We started playing Scrabble once or twice a month with the bigger kids in the hope it'd help their spelling and vocabulary. I know many of my workmates will die of shock at the thought of a colleague actually playing Scrabble for pleasure (because we publish all the UK Scrabble titles many of our colleagues would feel an hour spent on anything to do with Scrabble was overtime and would feel they'd deserve to be paid for the purpose!) Anyway, the games were going well but there were two main problems when playing with an 8 year old and (as was then) a 10 year old, and that was that finding many words with the X, J, Z or Q was hard work, and that the last two or three rounds when you were down to two or three letters were equally impossible. Thomas came up with the idea of getting the three Scrabble books from the office bookshop:
Scrabble words Scrabble lists Need to know? Scrabble Great, we now had a source of two and three letter words. We had lists of all the words beginning with the obscure letters and we had hints at what could be done with many letter combinations. But surprisingly, although the kids are enjoying the game more than ever, given their newfound ability to win with really obscure words, I have gone from relishing our games from an educational perspective, to finding them utterly pointless, or borderline pointless anyway.

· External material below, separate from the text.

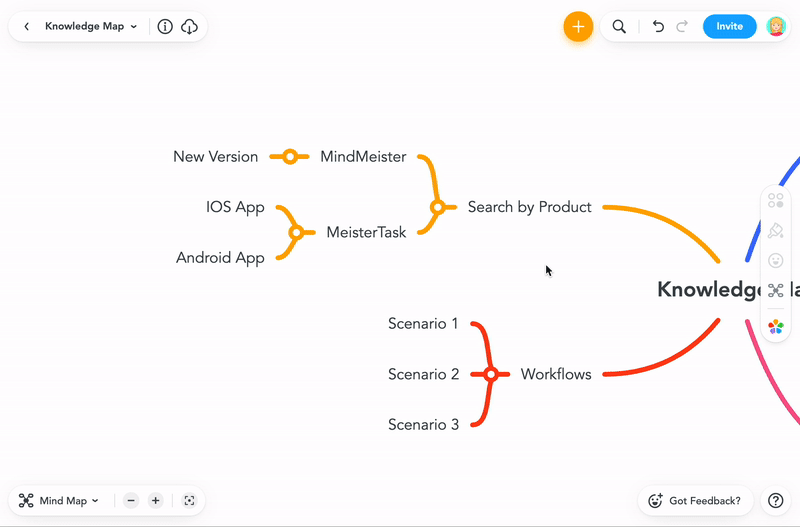Screen dimensions: 800x527
Task: Open the Got Feedback? button
Action: tap(695, 501)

The kids are using their dictionary skills at least to find new and weird words, but given the Scrabble words book has no definitions, this is simply a means to winning and no longer educational. Tonight the kids came up with bowat, jape, mugg, zelants and qat - all great words but they haven't a clue what any of them mean! As a dictionary writer of 18 years experience I tend to think if even I don't recognize a word, then the kids shouldn't be using it to beat me at Scrabble. We have completely lost focus of why we started to play the game in the first place. It also opened my eyes to the Scrabble nuts out there. They play to win, not to learn anything. In fact winning is so important, they would be happy to play Scrabble in a language they don't speak rather than lose a game... incomprehensible. I guess they are a different breed of weirdo nerd from me.

1 comment:

Sebastian said...

Stakkels jer voksne. Når vi spiller kriblekryds får børnene godt nok en ordbog; men det er Nudansk med forklaringer, ellers er det da kedeligt ,-)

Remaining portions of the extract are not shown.